Noise vs resolution — part 1

January 24, 2012 JimK Leave a Comment

It’s a truism that sensors with larger photosites have less noise. But you can reduce noise by combining information from small photosites into fewer pixels than with a standard Bayer conversion. In my mind, this is ideally performed before demosaicing, but raw converters don’t, in my experience, allow to to choose the resolution rendered by the demosaicing operation.

With my NEX-7 studies, I’ve been wondering how much can be done after raw conversion to trade off resolution and noise. If you’ve been reading this blog a while, you know that I attacked the question by conducting an experiment. I took three cameras with APS-C sensors, and different pixel pitches. The first one, the Sony NEX-7, has 24 megapixels. The second, the Sony NEX-5, has 14 megapixels. The third, the Nikon D3s, has a bit over 5 megapixels.

“Just a minute here,” I hear you saying, “the D3s has 12 megapixels, and it has a full frame sensor.” Indeed it does, but it also has a mode that induces an in-camera crop to an APS-C-sized sensor.

To make sure the comparisons were apples to apples, I used the same lens on each camera: the AF Nikkor 35mm f/2 D. It has an aperture ring, so I was able to use it on the two Sony cameras with the Novaflex adapter.

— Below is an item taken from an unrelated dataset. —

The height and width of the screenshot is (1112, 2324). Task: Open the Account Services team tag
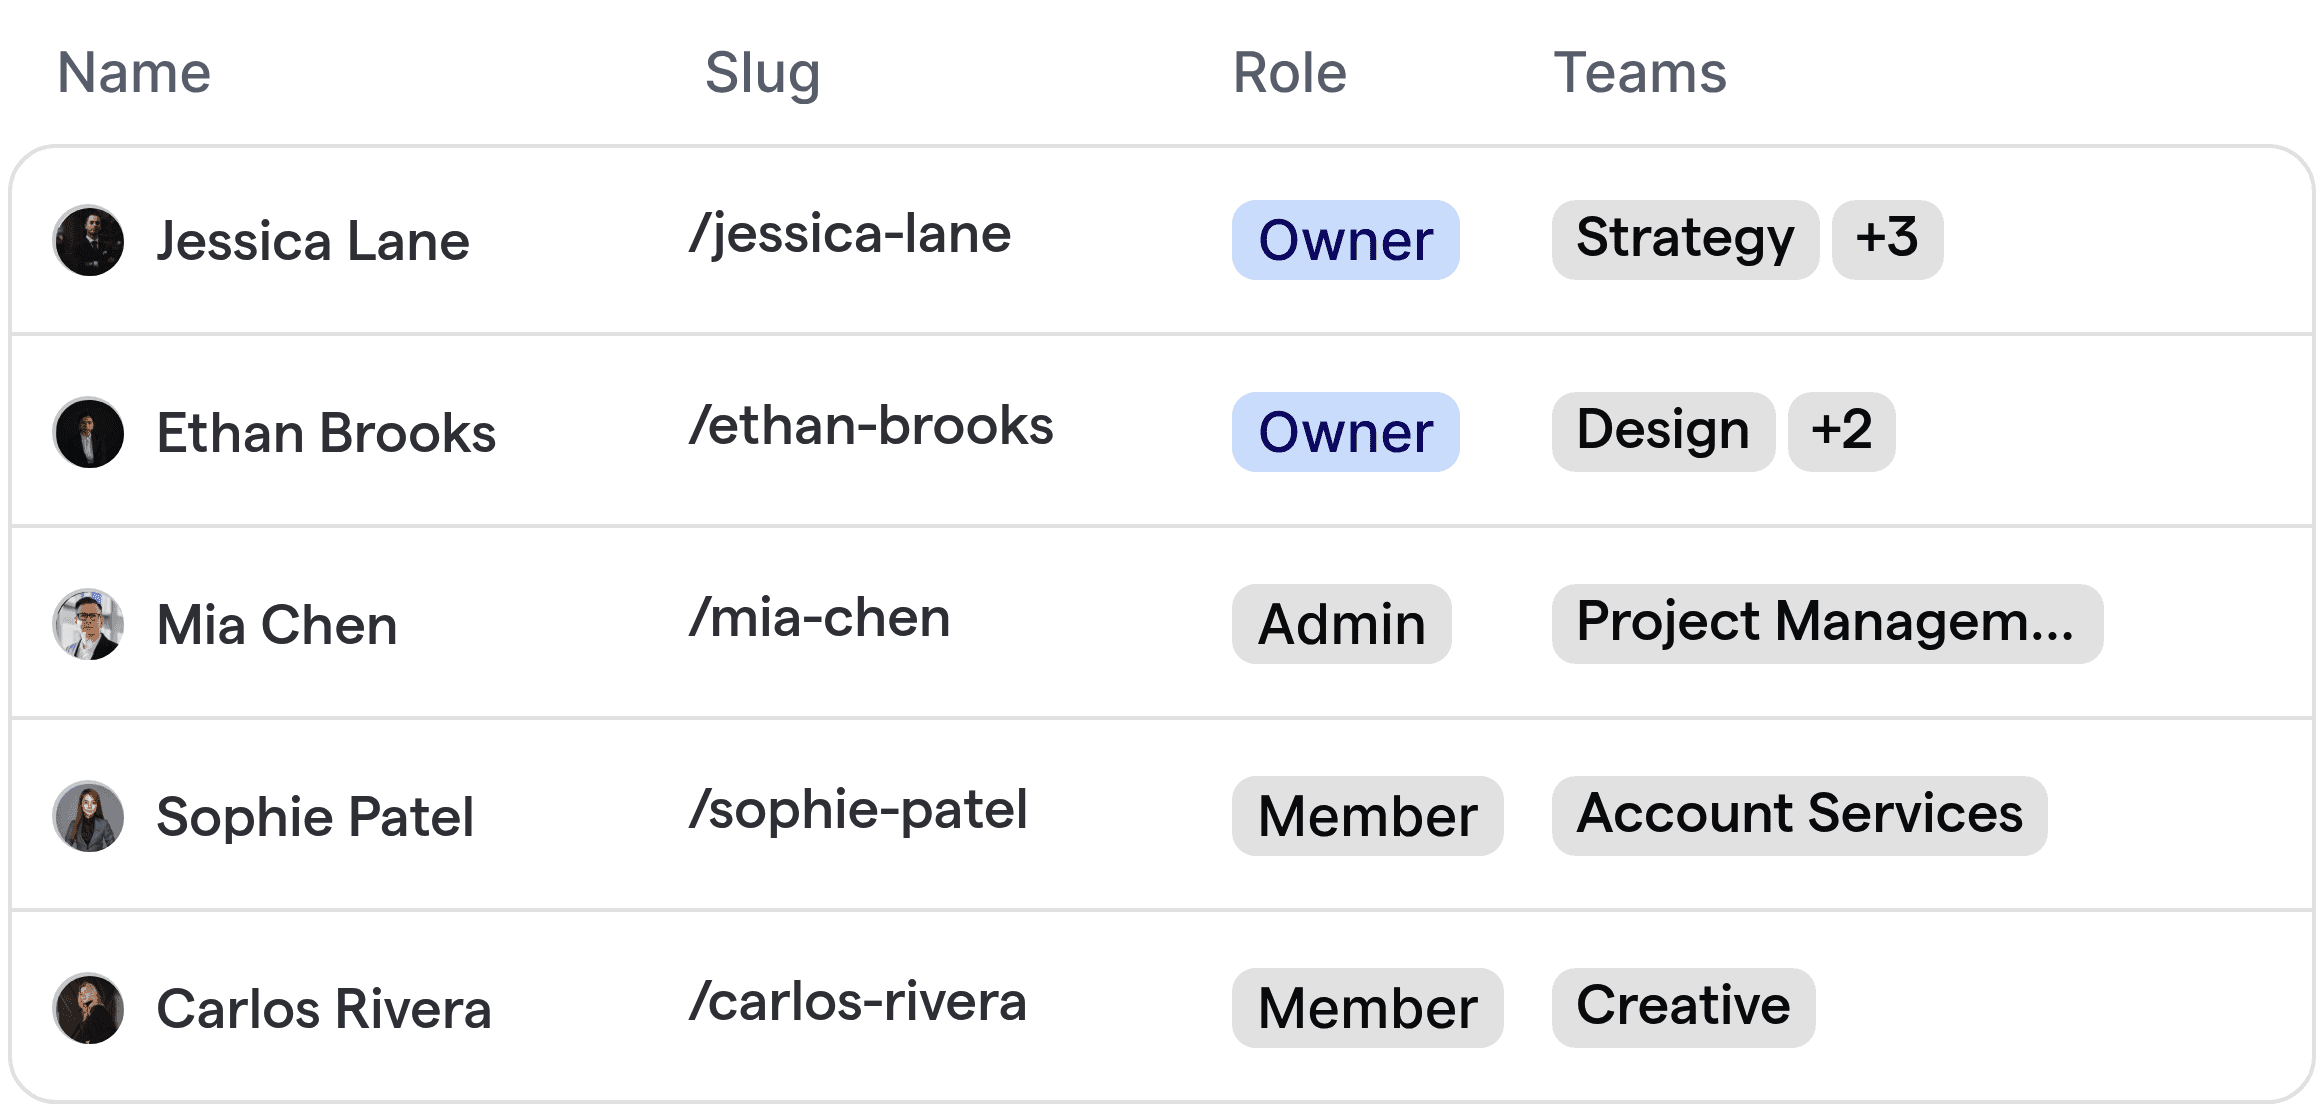pos(1800,815)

I made three photographs, all at f/5.6 and a 50th, with the ISO set to 3200. I focused the two Sony cameras using manual focusing with maximum magnification. I used autofocus for the Nikon, which probably slightly adversely affected the results – I probably should have used liveview. I locked the mirror up on the Nikon; the two Sony’s have no need of that. I converted the images from raw in Lightroom. 3.6, with noise reduction turned off.  Here’s the one from the Nikon:

Then I reduced the resolution of the two Sony images down to 2784 x 1848. For the images in this post, I used Photoshop bicubic sharper, which Adobe recommends for reduction. I cropped all the images to 360 pixels wide. Then I doubled the magnification using nearest-neighbor, which yields a two-by-two array of identical pixels for each pixel in the original image. The JPEG compression used for the web smooths over these clumps. Each camera had internal noise reduction turned off. Each camera was set to produce images in the Adobe 1998 RGB color space, but all images have been converted to sRGB for web presentation.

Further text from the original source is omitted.